There is an ad on Public Television for Viking Cruises. The CEO, Torstein Hagen, founder of Viking, talks about his childhood and the values his family instilled in him. As pictures flow of his Norwegian family, he mentions the qualities instilled in him as a child, kindness, honesty, hard work, to which he adds a fourth, curiosity. With his deep Norwegian brogue, he tells us to be curious about the world around us, its history and culture and travel with an open mind and heart. It is a great ad for selling luxury cruises. Whether you are taking a trip on a river cruise, or a family vacation or a mission trip, curiosity is an essential quality. Hagen is right that on all the journeys of life we should go with an open mind and heart.
Along life’s path, it’s curiosity that makes the trip an adventure. Curiosity inspires us to take the detours that only come along once in a while. Curiosity leads us to engage in conversations that help us get to know a stranger. Whether you are miles away or home studying your family’s genealogy, it is curiosity that keeps life fresh and fascinating. Those who are curious about life will age, but they never seem to grow old. Curiosity keeps them young.

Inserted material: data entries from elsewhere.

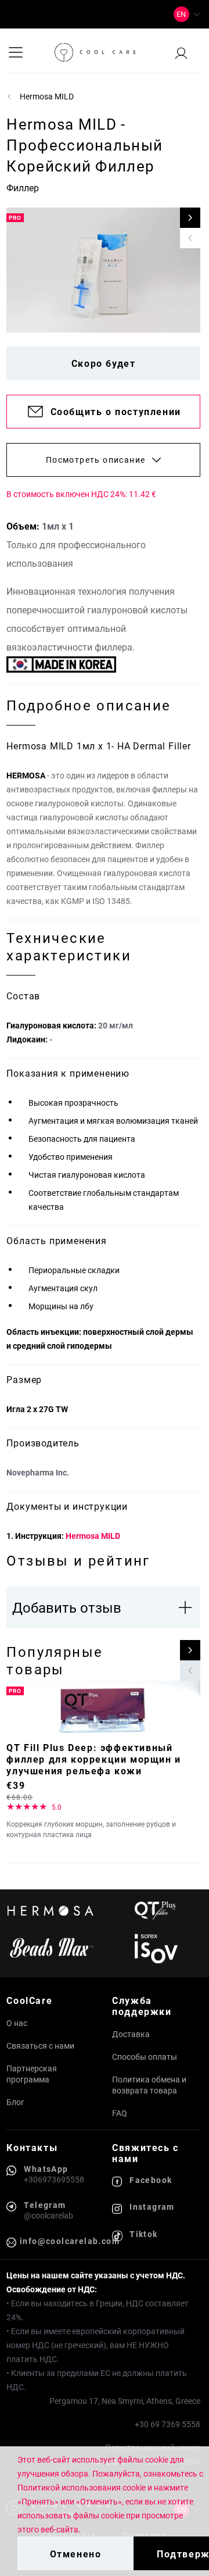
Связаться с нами (40, 2045)
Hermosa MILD (93, 1535)
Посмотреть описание (96, 459)
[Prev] (190, 238)
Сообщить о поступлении (116, 411)
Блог (15, 2101)
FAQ (119, 2112)
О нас (16, 2022)
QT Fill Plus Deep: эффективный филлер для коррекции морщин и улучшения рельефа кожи (93, 1759)
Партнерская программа (31, 2074)
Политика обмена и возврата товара (149, 2085)
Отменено (76, 2554)
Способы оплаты (144, 2056)
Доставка (131, 2033)
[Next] (190, 218)
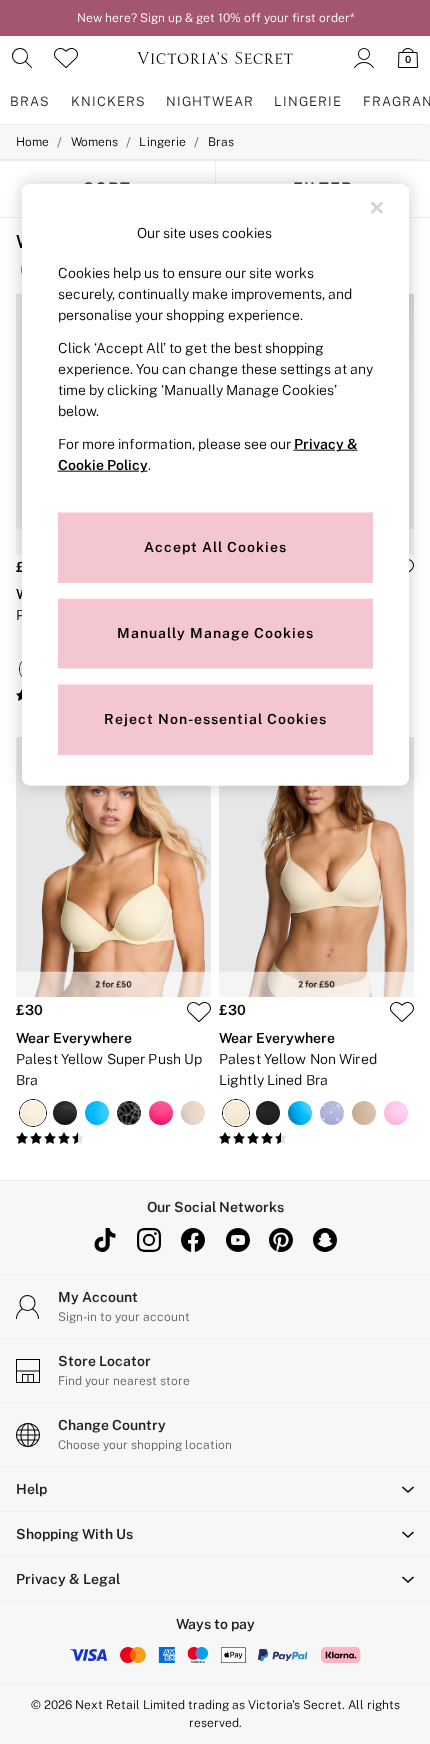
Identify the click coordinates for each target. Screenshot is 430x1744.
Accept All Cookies (215, 547)
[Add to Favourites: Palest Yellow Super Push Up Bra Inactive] (199, 1012)
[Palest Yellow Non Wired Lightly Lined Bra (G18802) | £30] (316, 867)
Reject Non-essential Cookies (215, 719)
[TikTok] (105, 1240)
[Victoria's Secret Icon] (215, 58)
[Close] (377, 207)
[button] (215, 1489)
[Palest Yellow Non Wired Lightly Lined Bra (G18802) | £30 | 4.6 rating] (316, 1139)
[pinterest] (281, 1240)
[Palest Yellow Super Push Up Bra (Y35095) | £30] (113, 867)
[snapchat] (325, 1240)
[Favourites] (66, 58)
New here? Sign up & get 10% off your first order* (215, 18)
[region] (215, 484)
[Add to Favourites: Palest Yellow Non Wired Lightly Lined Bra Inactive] (402, 1012)
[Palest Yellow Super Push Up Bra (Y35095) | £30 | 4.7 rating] (113, 1139)
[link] (22, 58)
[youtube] (237, 1240)
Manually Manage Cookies (215, 633)
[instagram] (149, 1240)
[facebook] (193, 1240)
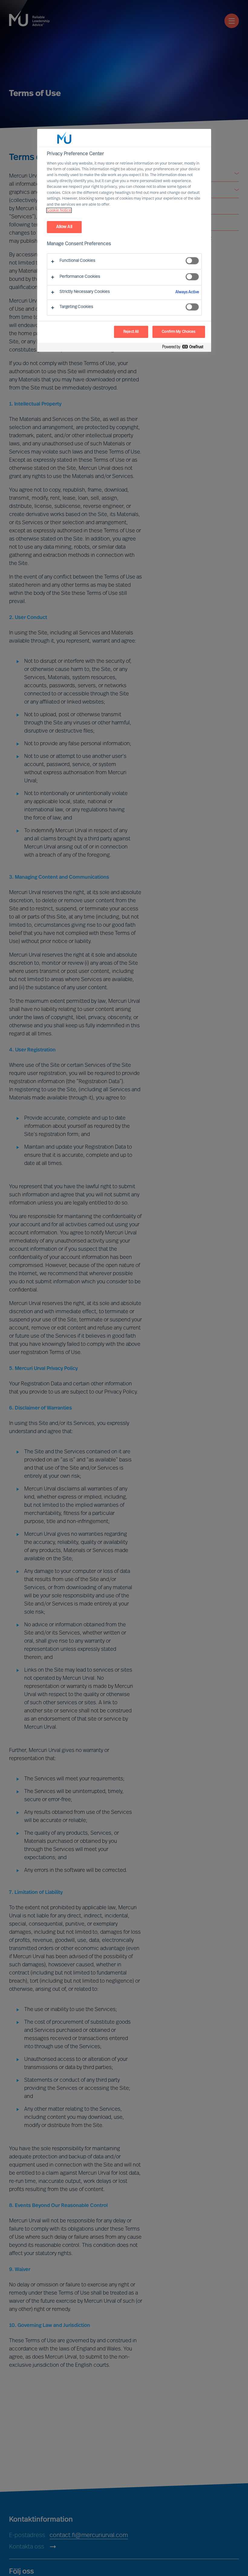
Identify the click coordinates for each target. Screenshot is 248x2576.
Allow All (64, 227)
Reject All (131, 332)
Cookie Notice (59, 210)
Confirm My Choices (178, 332)
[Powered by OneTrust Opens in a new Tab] (185, 348)
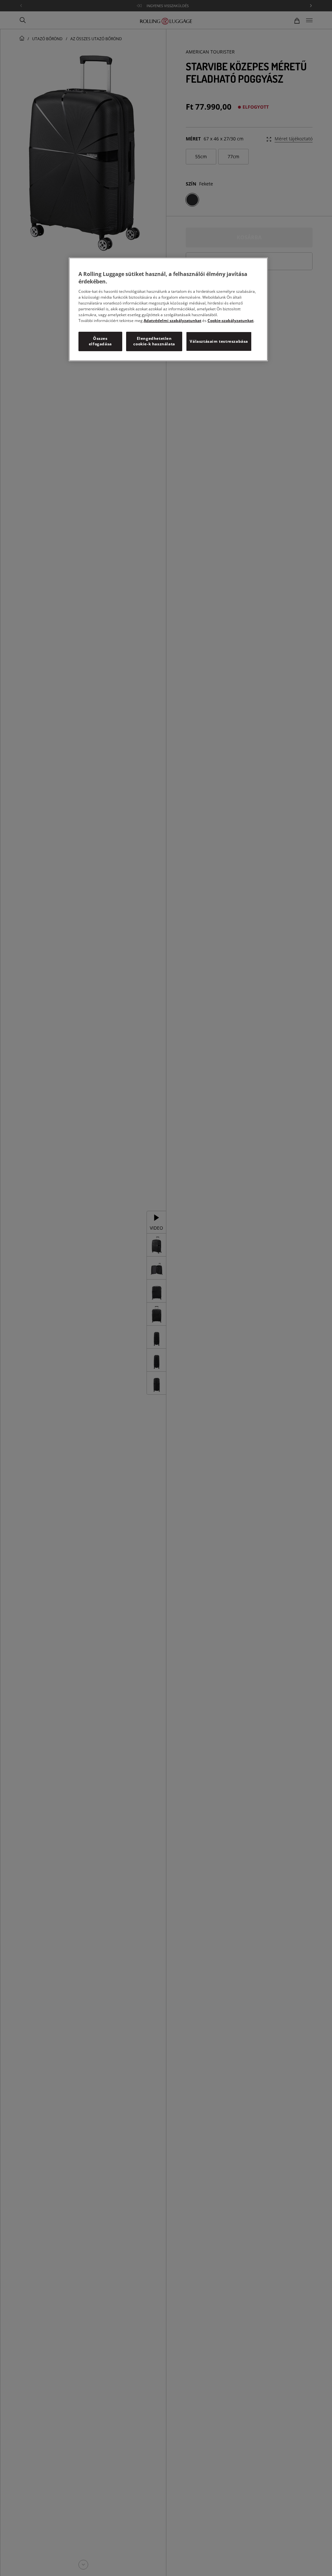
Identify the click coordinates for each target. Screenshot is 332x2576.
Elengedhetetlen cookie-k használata (154, 341)
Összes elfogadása (100, 341)
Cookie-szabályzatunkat (231, 320)
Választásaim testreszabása (219, 341)
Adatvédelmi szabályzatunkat (172, 320)
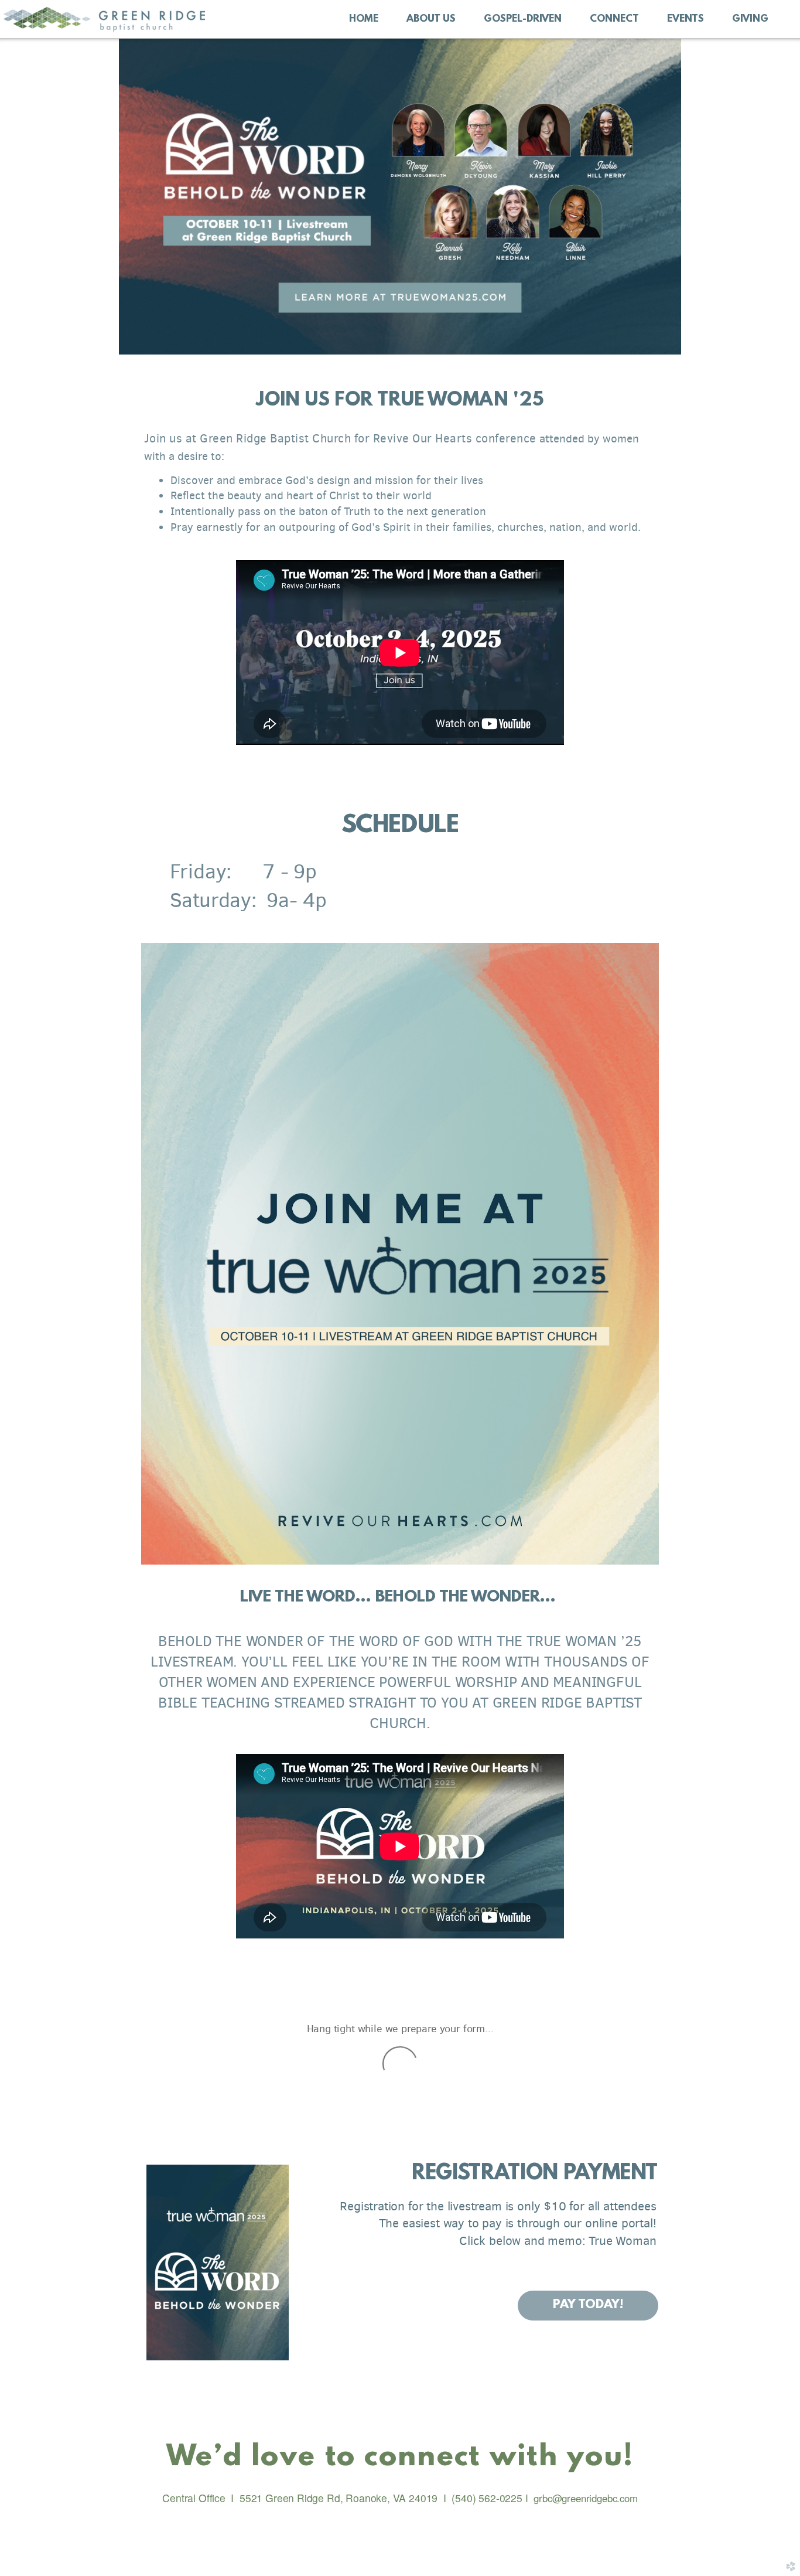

These days there is a lot to be curious about. Curiosity is one of the core values of this church. This summer it may feel like there are more questions in the air than usual. What will the Vandersall Collective discover? What will the fall be like? What new
journeys will God be calling us to explore in the months ahead? I hope we can look to this future with curiosity. When curiosity is our guiding principle, it changes us and how we face the future.
My wife Peggy O’Connor and I have had an adventure this year, led largely by our own curiosity. In the spring of 2021, we led some clergy workshops on preaching and discovered many of our colleagues wanted to talk about their adventures leading churches during the pandemic. They told us about the challenges they faced, how they figured out online worship, how they kept their people together. They also talked about how this experience of the last two years has changed them as pastor. So, we decided to explore this topic with more clergy and set up a process for interviewing 50 clergy from six Protestant denominations. We built a website and talked to people from Rhode Island to Alaska, Florida to California. We heard so many stories of courage, determination and creativity as church leaders navigated this crisis. With each interview we felt like explorers, ourselves. We did not know what these pastors would say. So, we listened intently and carefully. We were often surprised at the grit of these church leaders and heartened by their devotion to their congregations. It felt like a real privilege to hear their stories.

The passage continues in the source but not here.